Governments are facing entirely new challenges and are now forced to find solutions on the way. No wonder they, like most of us, stumbled and shy in different directions.
Translation for Mixstuff – Igor Abramov
It is well known that an epidemic surprised the whole world, and now everyone is trying to deal with it because they know how. This also applies to governments that face completely new challenges and are now forced to find solutions on the go. It is not surprising that they, like most of us, stumbled and were shy in different directions.
- Singapore uses sinister robot to stop mob gathering
Equipped with a camera with a circular view, the O-R3 robot walks the park’s paths and warns visitors with its obnoxious monotonous voice: “Meetings are prohibited in this park!” The Department of Housing and Utilities called the robot’s tests “successful and promising”, which, of course, is bad news for anyone who doesn’t consider themselves a fan of surveillance, reminding Orwell’s “Big Brother”

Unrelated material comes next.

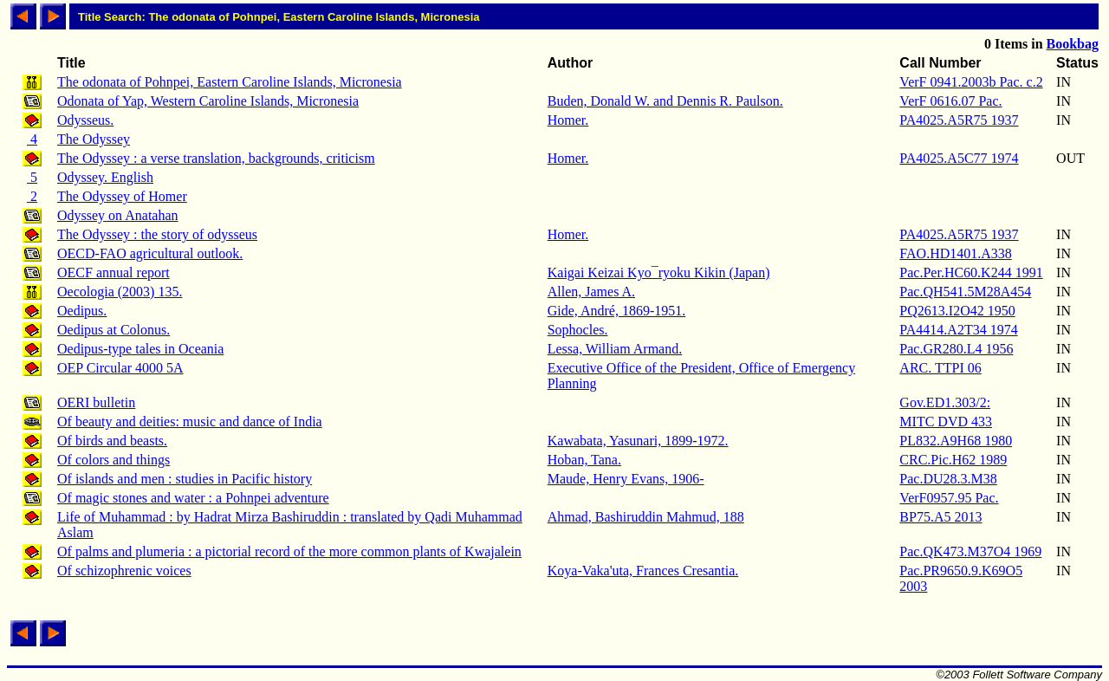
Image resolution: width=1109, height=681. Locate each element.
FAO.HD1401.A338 (955, 253)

- A high-tech “coronavirus detector” was introduced in Iran.
It is an electromagnetic device that determines the presence of signs of infection in a person at a distance of about 100 meters within five seconds. It was tested in hospitals and according to Iranian government official statements, it showed high accuracy – around 80 percent. All this can inspire optimism, if not for one circumstance. The fact that the device is a simple telescopic radio antenna does not actually determine anything. And it is reminiscent of the “electronic fuel detector” launched by Iran many years ago.
- In Kenya, Konyak is included in humanitarian aid packages to fight against coronaviruses “Hennessy. “
Nairobi Governor Mike Sonko explained his decision to include Hennessy bottles in humanitarian aid packages because cognac, in his opinion, contributes to “throat disinfection”. In addition, he informed fellow citizens that, according to research, alcohol helps with Kovid-19 disease. However, this is not true, and Hennessy was forced to make a statement for Nairobi News.
- In a Spanish fishing village, one of the beaches was treated with bleach by order of the authorities
Chlorine is a highly toxic substance that kills almost all living things, so it is highly likely that it destroyed the beach ecosystem, including many species of migratory birds. The officer responsible for this insensitive and harmful incident, Agustin Conzo, apologized and said that he was only trying to protect the children who would come to the beach when they started work.
- In a city in Sweden, social distance was ensured with the help of chicken drops
Every year on 30 April, people celebrate the end of winter, the pagan Valpurgis Night. To keep people from mass celebrations this year, the municipal authorities of Lund spilled about a ton of chicken manure in a central park. Aside from the fact that a specific scent frightened people and forced them to skip the crowded ceremonies at their favorite place, the litter acts as fertilizer, so, according to city mayor Philip Sandberg, this park Will be useful for vegetation.
- US federal government confiscates personal security goods
Authorities ordered the seizure of inbound goods with personal protective equipment purchased by corporations and individual states (so far, six states have been affected by these measures). The legal validity of such measures is questionable, but their challenge in court would take months or even years, and by that time the seized PPE would have already been used.
- An antiseptic sprinkled on the Mexican city of Ciudad Juarez in a helicopter
It was an attempt to destroy the “urban air”, Mayor Armando Kabad said, and it lasted for eight consecutive days. Unfortunately, there is no evidence of the effectiveness of this method for people, but, according to scientists, it can cause mass deaths of plants and animals.
- The Icelandic State Forest Service advised people to plant trees
It is a good choice for human hug in this difficult time, Porfinson said. They believe that five minutes is sufficient time, and the process should be repeated at least once a day. However, there is no restriction for those for whom it helps to deal with depression.
- In Indonesia, quarantine violators are locked in haunted houses
In a district in central Java province, the administration of settlements replaced abandoned houses, which are rumored to have ghosts, in self-isolation centers. The law obligates all visitors to insulate themselves for 14 days, and those who do not wish to follow the rules are forcibly kept in these “cursed houses” for a period of two weeks.
- Argentine government establishes rules for safe sex during an epidemic
In an address given to the citizens of the country, Health Minister Dr. Jose Barletta said that washing hands thoroughly after intercourse is of “special importance”, whether you are alone (in a physical sense) or not. He also said that all citizens have to “thoroughly clean keyboards, phones, sex toys and everything else,” even if you are the only person to use it.
- The Yukon Coronavirus uses campaign terminology that everyone can understand and understand.
Authorities told people to stay “at a distance of one caribou” to each other. They change campaign posters every week, and more and more animals and objects are attracted to the promotion of social distance. People have already been offered two husbands, four ravines and even eight loaves to keep their distance from homemade bread.
- The Indian police is currently trying to use a giant mite trap to capture and detain people
The device is a two-meter pole with a huge hook at the end. Chandigarh city police use these strange-looking tools to catch violators of public order to maintain social distance.